* WHAT YOU WILL DO *
Identify every line in the records below that contains the string "remarks" and copy each such line. The match is case-sensitive.

━━━ PROVIDED MATERIAL ━━━

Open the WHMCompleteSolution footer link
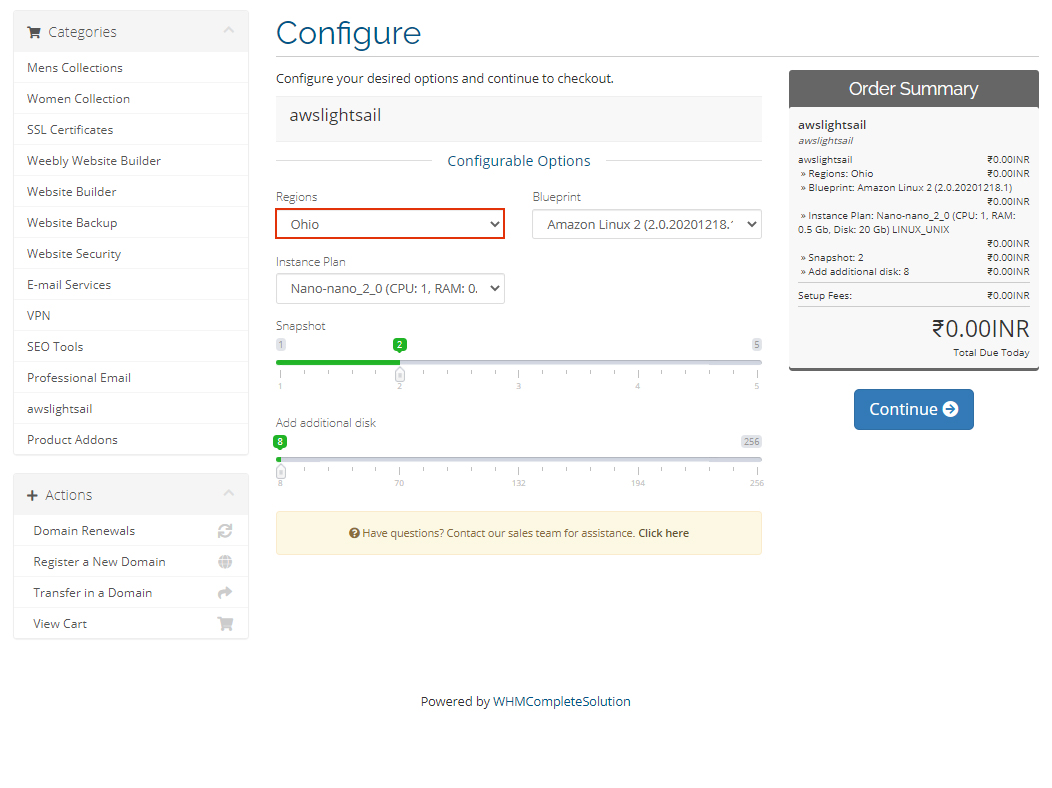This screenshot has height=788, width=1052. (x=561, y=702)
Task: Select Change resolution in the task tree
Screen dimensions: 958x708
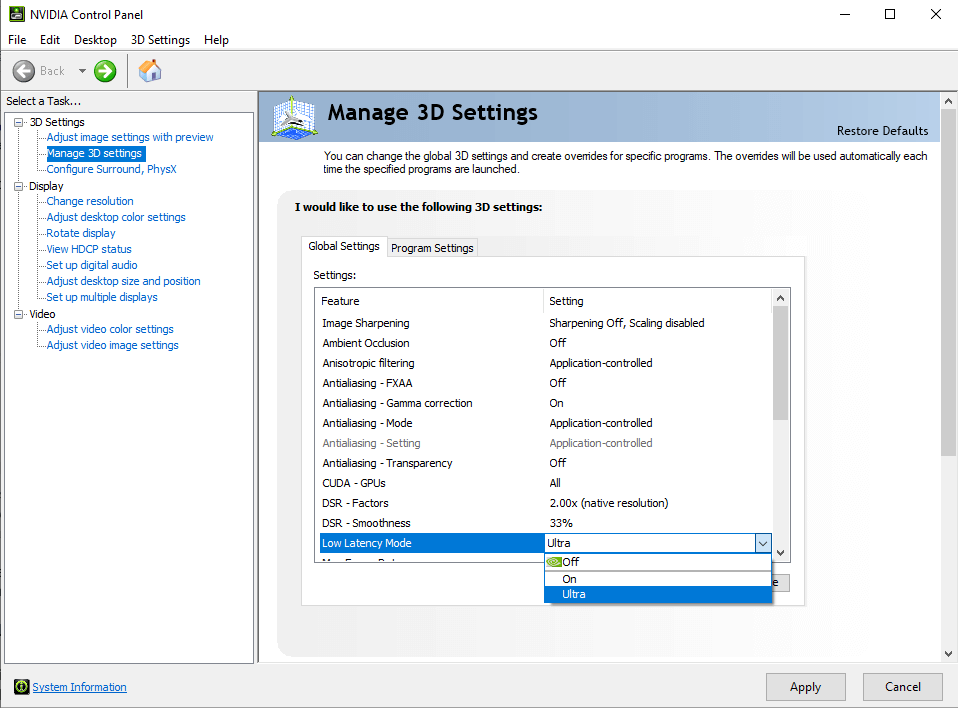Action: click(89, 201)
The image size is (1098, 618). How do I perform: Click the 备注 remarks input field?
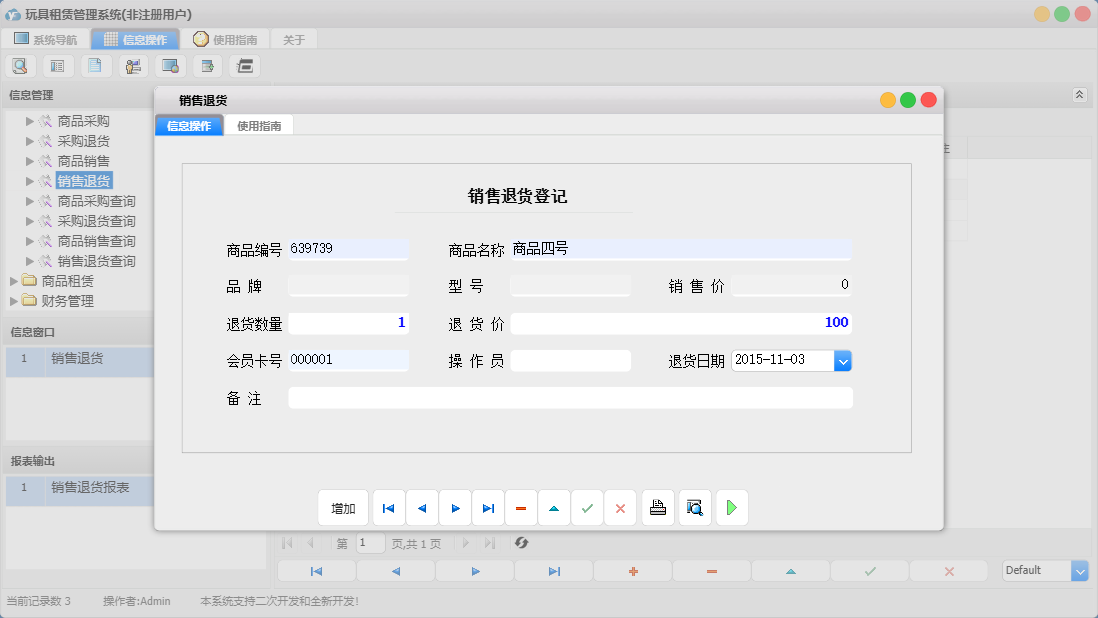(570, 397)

━━━

* EXERCISE SOLUTION *
The image size is (1098, 618). How do I perform: Click the 备注 remarks input field?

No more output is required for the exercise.